Thomas Brown is a Mining Engineering student at UNSW, and he’s able to take his in-class learnings and bring them to life in the facilities on offer. “We have many different facilities to expose us to an immersive learning environment. The School of Minerals and Energy Resources Engineering has VR technologies as well as a 360-degree 3D cinematic room, which helps expose students to classroom concepts in a virtual real-world setting,” Thomas explains.
UNSW has invested over $100 million in its facilities since 2015. Our facilities allow students, researchers and teachers to embody our core value - doing makes the thinking stronger.
Sinead McCraith is studying a Bachelor of Mechanical Engineering/Master of Biomedical Engineering, “The range of facilities have allowed me to extend my learning and research in ways I would never have imagined. The chance to image something as small as a cell moving through a heart stent at very high speeds is baffling and not something everyone can say they have done.”

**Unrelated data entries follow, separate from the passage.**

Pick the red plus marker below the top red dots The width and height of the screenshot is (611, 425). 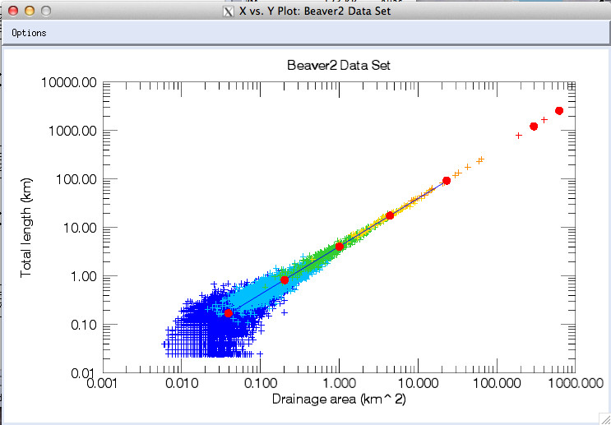click(518, 135)
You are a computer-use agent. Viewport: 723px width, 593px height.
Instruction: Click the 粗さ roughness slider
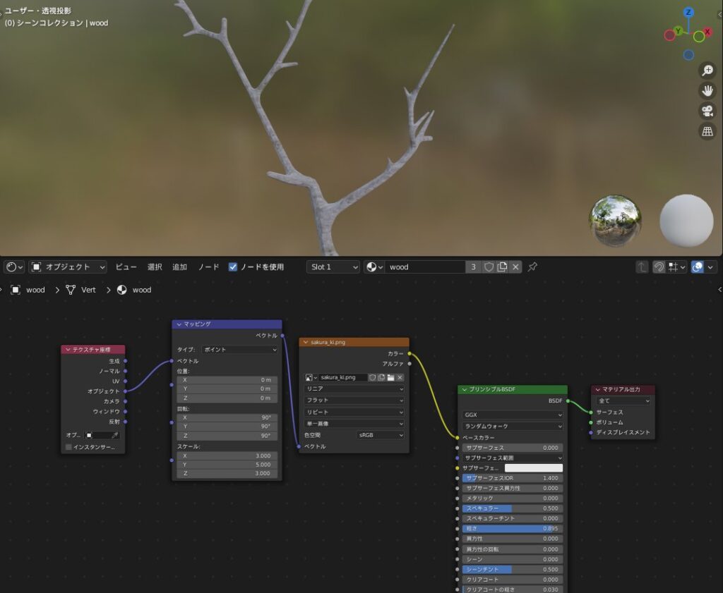pyautogui.click(x=512, y=528)
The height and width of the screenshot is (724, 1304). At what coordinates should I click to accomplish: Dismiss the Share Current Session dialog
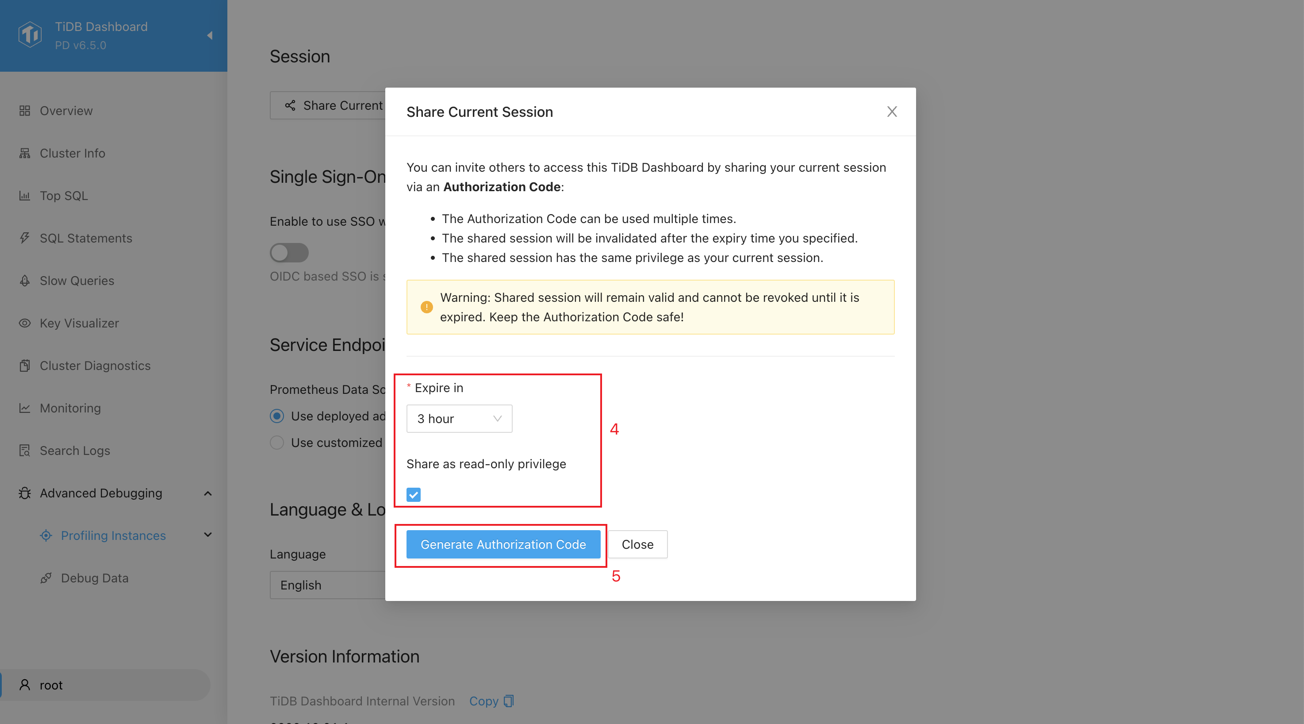[x=892, y=111]
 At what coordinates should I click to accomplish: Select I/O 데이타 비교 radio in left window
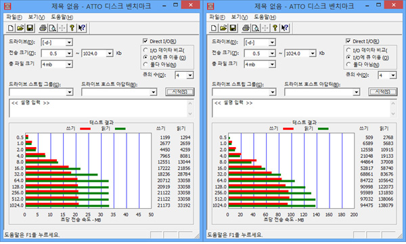pyautogui.click(x=145, y=49)
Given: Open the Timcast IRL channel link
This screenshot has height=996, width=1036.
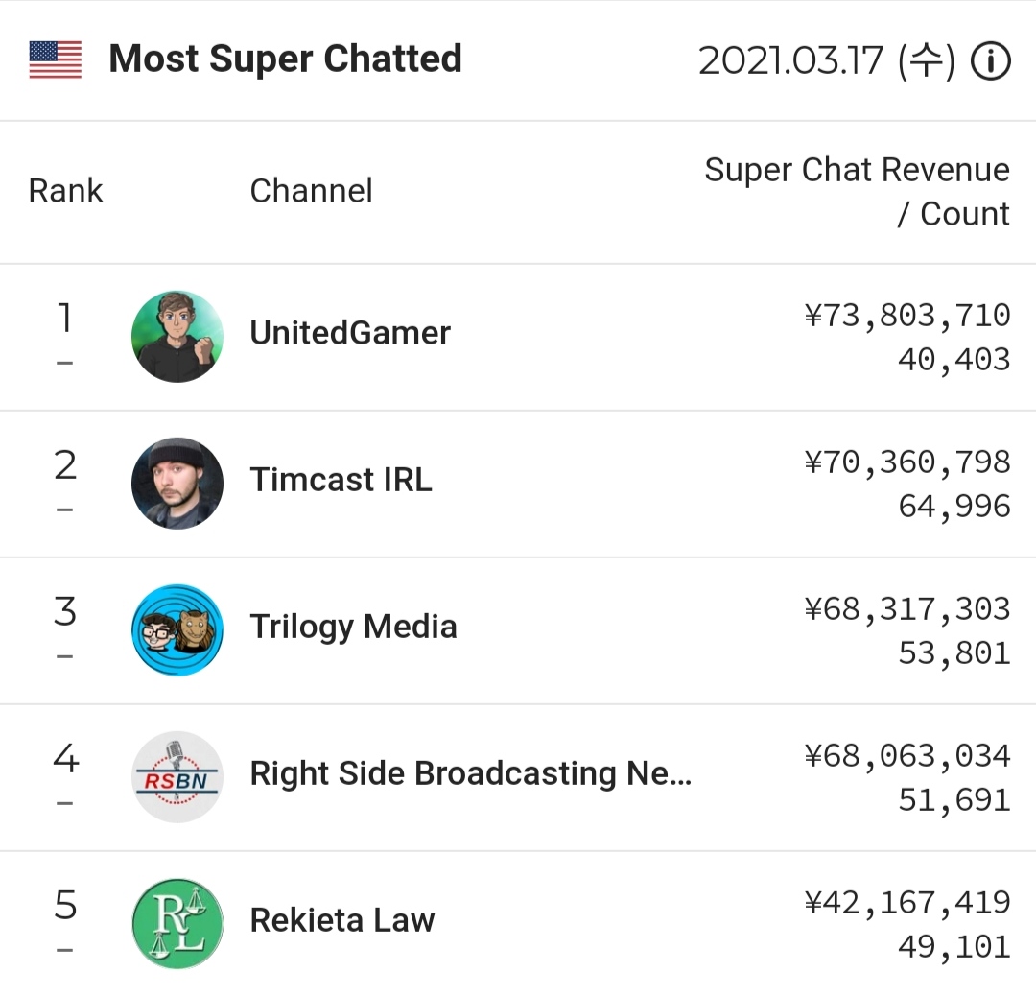Looking at the screenshot, I should coord(341,479).
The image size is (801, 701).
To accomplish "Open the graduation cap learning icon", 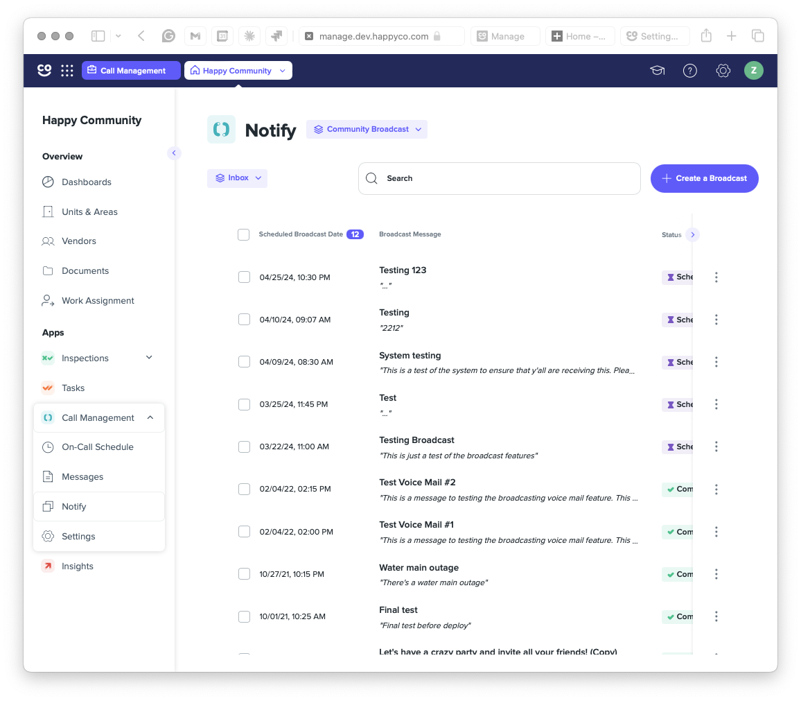I will click(657, 71).
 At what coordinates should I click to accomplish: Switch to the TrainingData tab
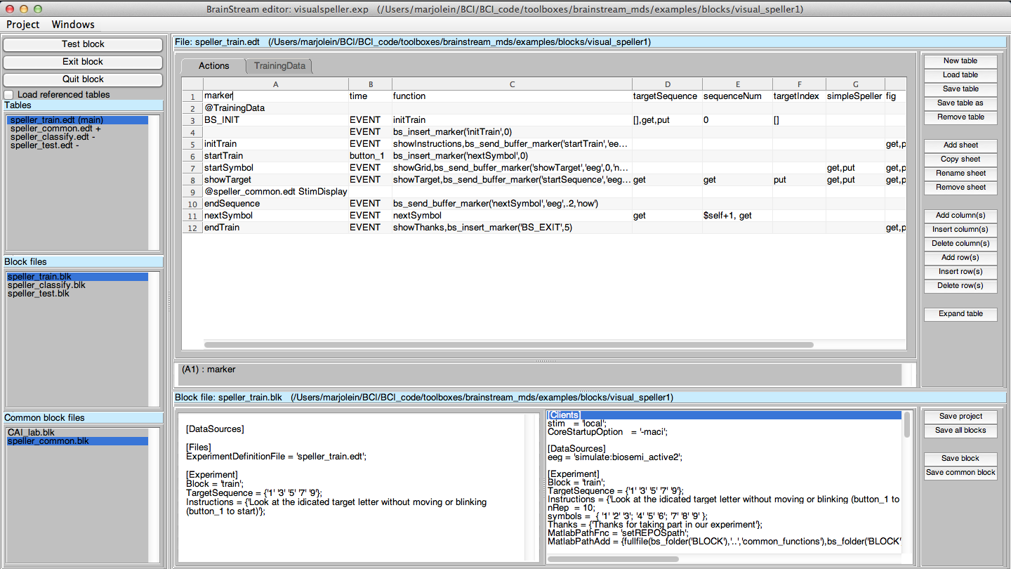pos(279,66)
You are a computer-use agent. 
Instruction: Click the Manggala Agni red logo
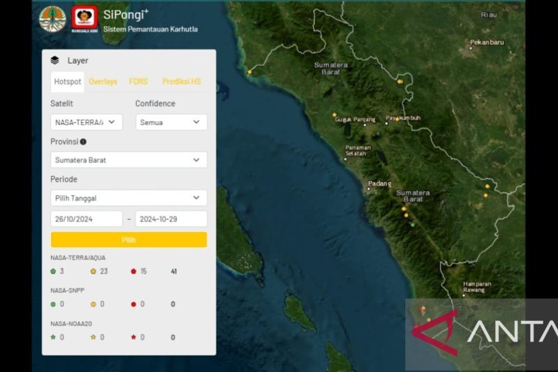point(84,20)

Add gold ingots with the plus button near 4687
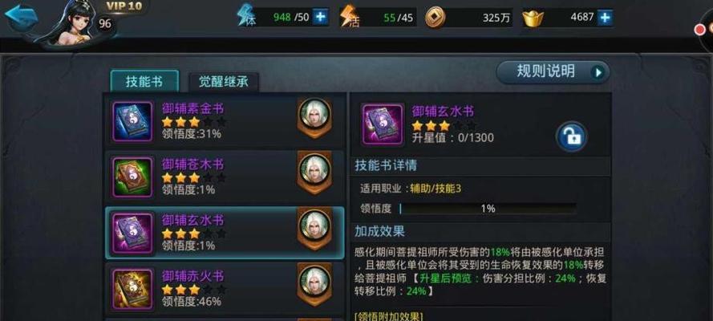tap(604, 18)
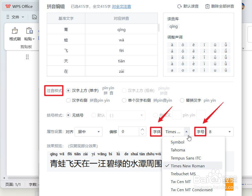Click the save document icon beside 文件
The height and width of the screenshot is (196, 252).
(x=34, y=17)
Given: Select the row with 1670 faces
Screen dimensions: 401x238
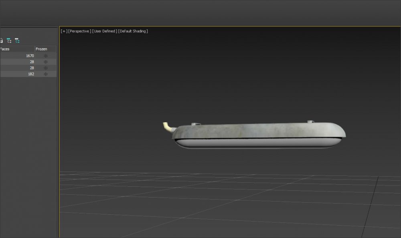Looking at the screenshot, I should click(17, 56).
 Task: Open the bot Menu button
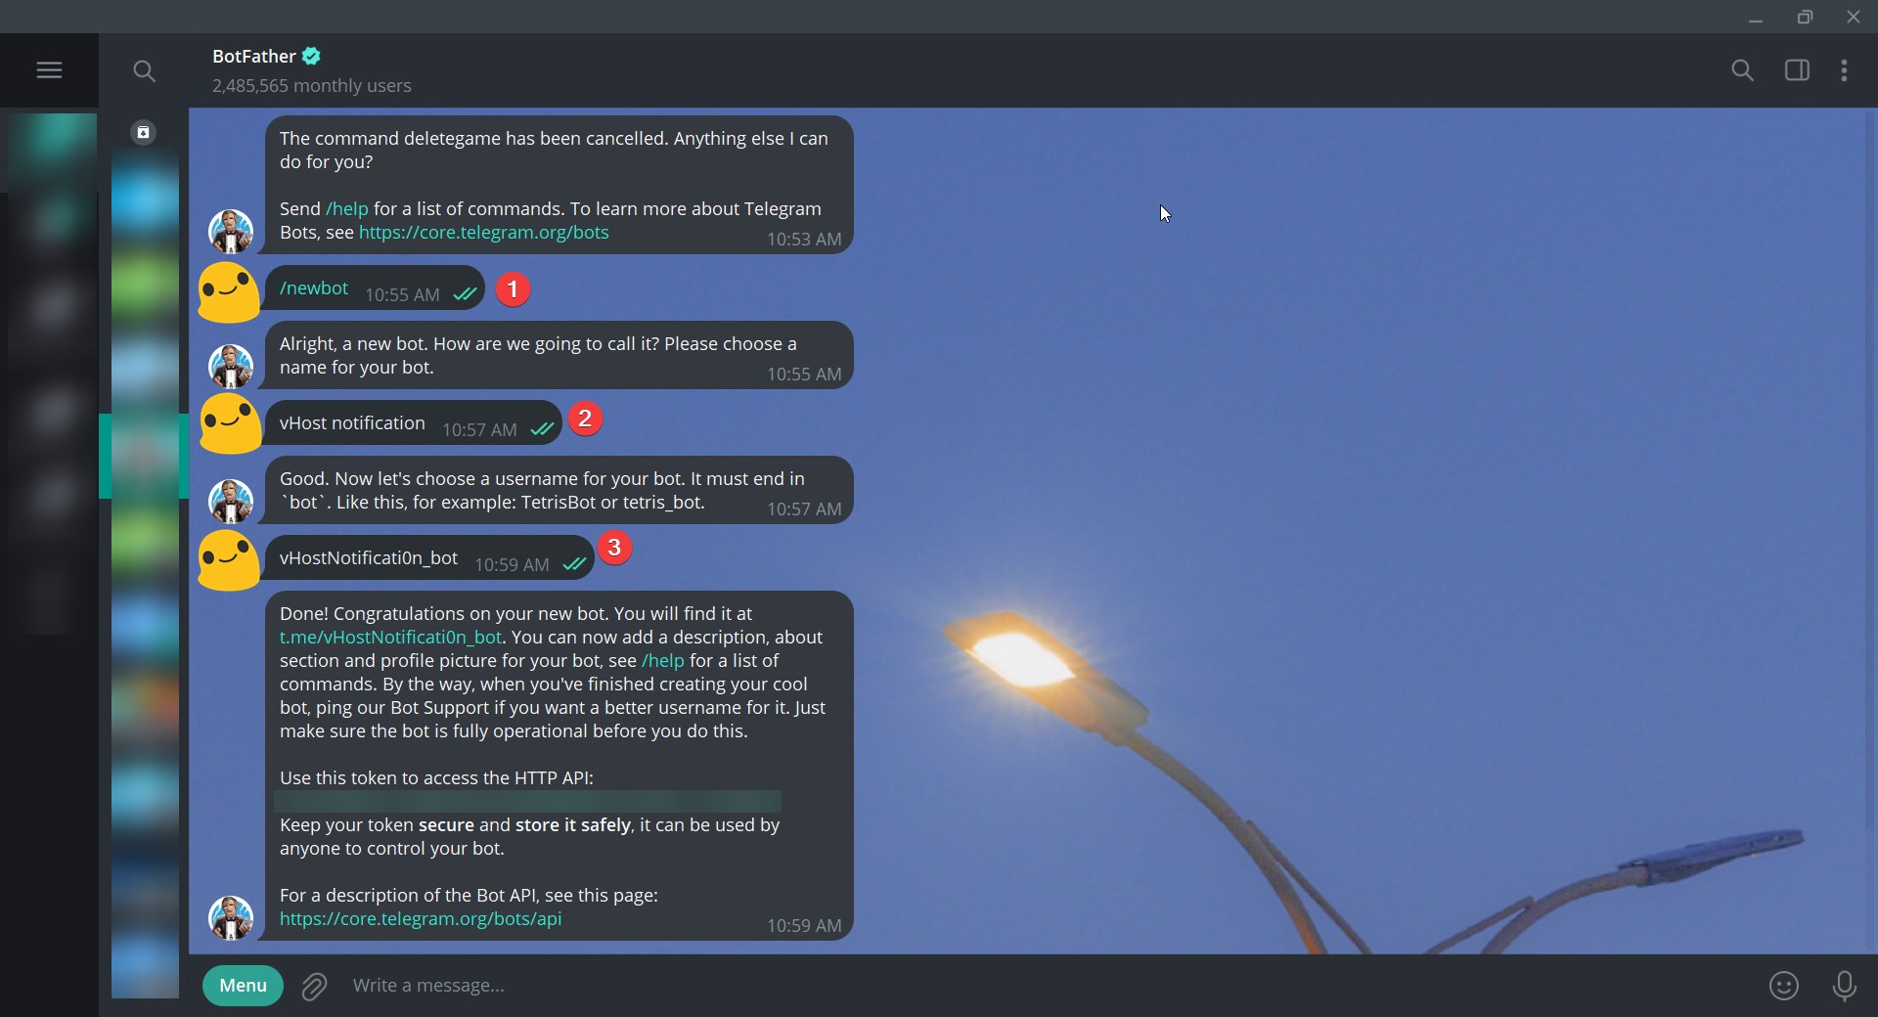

Jack Sargeant is studying the same degree as Sinead. “The facilities have had a massive impact on my confidence as an engineering student. Having the opportunity to apply what I’ve learnt into designing, building and testing a device, has revealed how much I have learnt throughout my degree and been a very satisfying process.”
Dr Arash Khatamianfar embodies the innovation and problem-solving nature so common at UNSW Engineering. When COVID-19 first required students to transfer to online learning he devised a way for students to remotely access the Electrical Engineering Lab operating sophisticated lab technology from their homes.
Arash is passionate about how these facilities help him be a better lecturer, “I always aim to translate the content I teach into practical experiences during the labs, enabling students to understand the connection between the theory taught in lectures and their real-world applications.”